▶ Passage provided
******************************

At the hearing Prince boldly declared that in Iraq his men have acted "appropriately at all times," and he appeared to deny the company had ever killed civilians, only acknowledging that some may have died as a result of "ricochets" and "traffic accidents." Prince's assertion is simply unbelievable. According to a report prepared by Waxman's staff, drawn largely from internal State Department and Blackwater documents, since 2005 Blackwater operatives in Iraq have opened fire on at least 195 occasions. In more than 80 percent of these instances, Blackwater fired first. And those are just the ones the company reported. The report also reveals an incident in which "Blackwater forces shot a civilian bystander in the head. In another, State Department officials report that Blackwater sought to cover up a shooting that killed an apparently innocent bystander."

******************************

[Target position records]
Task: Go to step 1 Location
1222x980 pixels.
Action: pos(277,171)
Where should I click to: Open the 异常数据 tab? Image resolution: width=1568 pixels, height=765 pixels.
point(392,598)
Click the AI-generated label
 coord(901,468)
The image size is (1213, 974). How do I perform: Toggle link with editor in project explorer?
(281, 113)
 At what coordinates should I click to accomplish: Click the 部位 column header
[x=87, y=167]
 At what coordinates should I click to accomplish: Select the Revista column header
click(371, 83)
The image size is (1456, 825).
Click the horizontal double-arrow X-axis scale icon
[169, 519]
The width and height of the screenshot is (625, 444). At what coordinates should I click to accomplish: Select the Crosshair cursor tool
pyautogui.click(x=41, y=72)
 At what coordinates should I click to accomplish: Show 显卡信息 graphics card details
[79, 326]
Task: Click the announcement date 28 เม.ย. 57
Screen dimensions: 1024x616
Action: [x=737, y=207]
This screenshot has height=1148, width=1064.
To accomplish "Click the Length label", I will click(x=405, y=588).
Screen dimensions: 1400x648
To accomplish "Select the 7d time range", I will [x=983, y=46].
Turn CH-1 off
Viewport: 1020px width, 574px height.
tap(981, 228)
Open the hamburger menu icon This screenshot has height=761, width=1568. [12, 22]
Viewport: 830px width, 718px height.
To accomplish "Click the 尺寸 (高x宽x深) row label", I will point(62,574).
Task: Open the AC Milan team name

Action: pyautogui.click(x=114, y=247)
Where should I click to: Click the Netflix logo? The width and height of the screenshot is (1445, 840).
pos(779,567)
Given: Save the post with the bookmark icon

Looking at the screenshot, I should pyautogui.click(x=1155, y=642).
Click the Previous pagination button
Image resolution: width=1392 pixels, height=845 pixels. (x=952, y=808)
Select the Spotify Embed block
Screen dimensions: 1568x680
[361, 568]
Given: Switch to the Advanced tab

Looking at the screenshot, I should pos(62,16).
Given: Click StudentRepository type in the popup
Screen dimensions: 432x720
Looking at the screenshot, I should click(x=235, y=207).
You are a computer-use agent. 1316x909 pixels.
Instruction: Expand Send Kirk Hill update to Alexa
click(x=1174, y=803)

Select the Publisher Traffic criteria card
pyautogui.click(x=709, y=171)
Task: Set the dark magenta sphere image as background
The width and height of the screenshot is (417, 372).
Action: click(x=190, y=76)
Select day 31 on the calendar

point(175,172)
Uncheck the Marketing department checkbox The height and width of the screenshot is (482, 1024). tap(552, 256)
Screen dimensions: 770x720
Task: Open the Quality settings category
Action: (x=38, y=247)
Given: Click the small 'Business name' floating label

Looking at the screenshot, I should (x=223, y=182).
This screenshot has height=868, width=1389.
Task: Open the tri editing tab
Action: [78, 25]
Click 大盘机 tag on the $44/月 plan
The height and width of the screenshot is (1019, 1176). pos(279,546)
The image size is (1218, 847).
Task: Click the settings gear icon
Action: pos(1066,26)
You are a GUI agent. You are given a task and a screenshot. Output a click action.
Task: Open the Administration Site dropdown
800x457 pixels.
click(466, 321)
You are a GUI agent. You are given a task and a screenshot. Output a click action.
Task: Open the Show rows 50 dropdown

******************************

▶ Stated goal 1
List every number that appears in the passage about Blackwater.
▶ Stated goal 2
Identify every line of the records that contains the word "will". Case counts.

▶ Final result 1
2005, 195, 80

▶ Final result 2
To accomplish "Click the Length label", I will click(x=405, y=588).
To accomplish "Select the 7d time range", I will [x=983, y=46].
To accomplish "Click the 尺寸 (高x宽x深) row label", I will point(62,574).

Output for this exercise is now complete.